Extrait source =
-- -- --
Faire renaître Catherine Bernard en rééditant Riquet à la Houppe avec ses élèves
Niveau(x) : Ce travail avait été mené en seconde dans le cadre des anciens programmes, mais on pourrait le concevoir comme un écrit d’appropriation autour du parcours « Imagination et pensée au XVIIe siècle » en première.
Durée : 2 ou 3 heures
Objectifs :
- Sauver de l’oubli une autrice injustement méconnue du XVIIe siècle : Catherine Bernard, qui a écrit Riquet à la Houppe un an avant Perrault
- Écriture d’appropriation collective par le travail d’édition
- Travailler sur la langue du XVIIe siècle pour en proposer une transposition actualisée
- Comparer le conte de Catherine Bernard et celui de Perrault
- Approfondir une réflexion sur les faux-semblants dans le cadre d’un projet annuel
Contexte :
- Les élèves réfléchissent depuis le début de l’année au thème des apparences trompeuses et la lecture de cette œuvre permettait d’approfondir la question. Nous avons pu aborder différentes formes de textes argumentatifs dont le conte.
Supports :
- Le texte original de Riquet à la Houppe en ligne sur Google Books ; il se trouve inséré dans un roman, Anaïs de Cordoue, à partir de la page 39 : https://books.google.fr/books?id=Rvg5AAAAcAAJ&printsec=frontcover&hl=fr&source=gbs_ge_summary_r&cad=0#v=onepage&q&f=false
(NB : je préfère d’habitude travailler sur Gallica, mais ce texte ne s’y trouve pas.)
-- -- --
Données fournies =
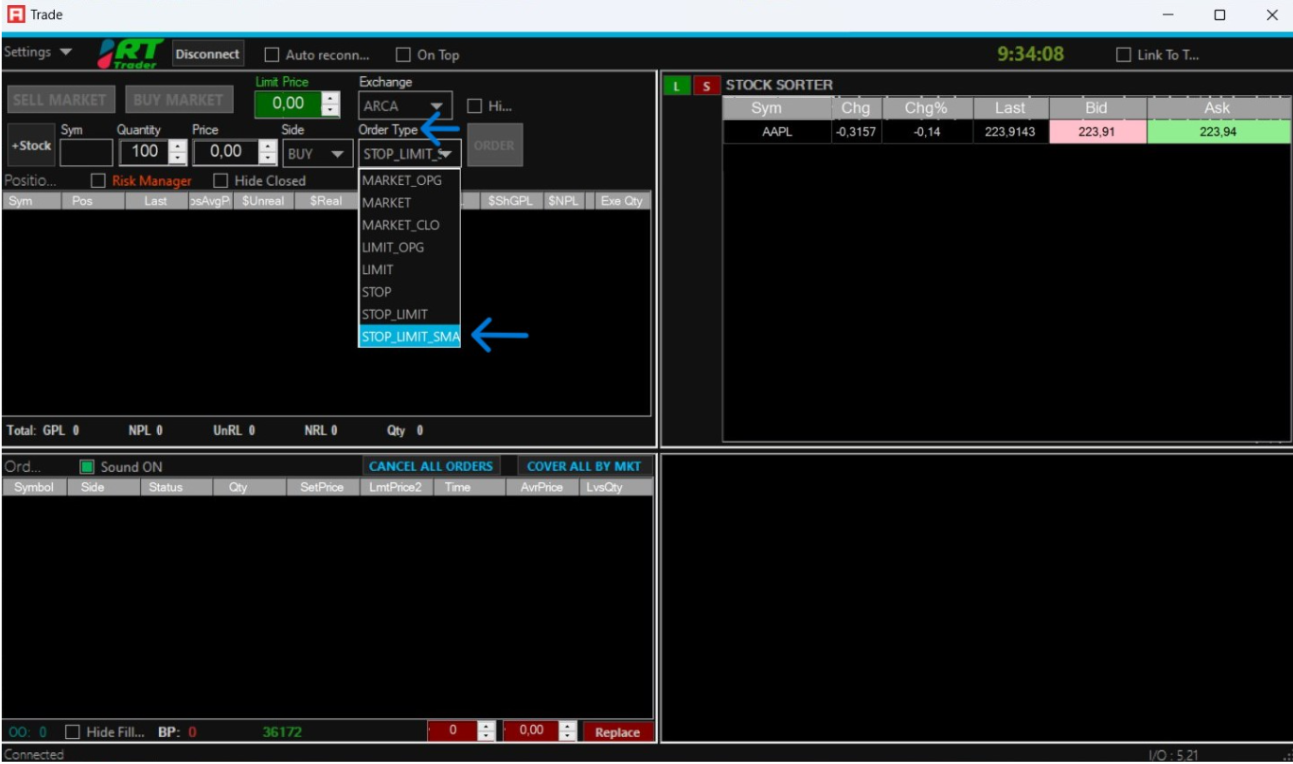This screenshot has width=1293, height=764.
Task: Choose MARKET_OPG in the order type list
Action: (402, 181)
-- -- --
Travail demandé =
(a) Indiquez si chacune des affirmations suivantes est conforme à la fiche pédagogique, en répondant par oui ou par non et en citant les mots décisifs de la fiche.
(i) Catherine Bernard a écrit Riquet à la Houppe un an après Perrault.
(ii) La séance est prévue pour 2 ou 3 heures.
(iii) Le texte original du conte est disponible sur Gallica.
(b) Répondez brièvement à ces questions à partir de la fiche pédagogique.
(i) Dans quelle classe ce travail avait-il été mené ?
(ii) À quel thème les élèves réfléchissent-ils depuis le début de l'année ?
(iii) Dans quel roman le conte de Catherine Bernard est-il inséré ?
(c) Recopiez fidèlement le passage de la fiche pédagogique qui commence par « Durée : 2 ou » et se poursuit jusqu'à « dont le conte. ».

Corrigé de l'exercice =
(a)
(i) Non : « qui a écrit Riquet à la Houppe un an avant Perrault ».
(ii) Oui : « Durée : 2 ou 3 heures ».
(iii) Non : « mais ce texte ne s’y trouve pas ».

(b)
(i) En seconde.
(ii) Au thème des apparences trompeuses.
(iii) Dans Anaïs de Cordoue.

(c)
Durée : 2 ou 3 heures
Objectifs :
- Sauver de l’oubli une autrice injustement méconnue du XVIIe siècle : Catherine Bernard, qui a écrit Riquet à la Houppe un an avant Perrault
- Écriture d’appropriation collective par le travail d’édition
- Travailler sur la langue du XVIIe siècle pour en proposer une transposition actualisée
- Comparer le conte de Catherine Bernard et celui de Perrault
- Approfondir une réflexion sur les faux-semblants dans le cadre d’un projet annuel
Contexte :
- Les élèves réfléchissent depuis le début de l’année au thème des apparences trompeuses et la lecture de cette œuvre permettait d’approfondir la question. Nous avons pu aborder différentes formes de textes argumentatifs dont le conte.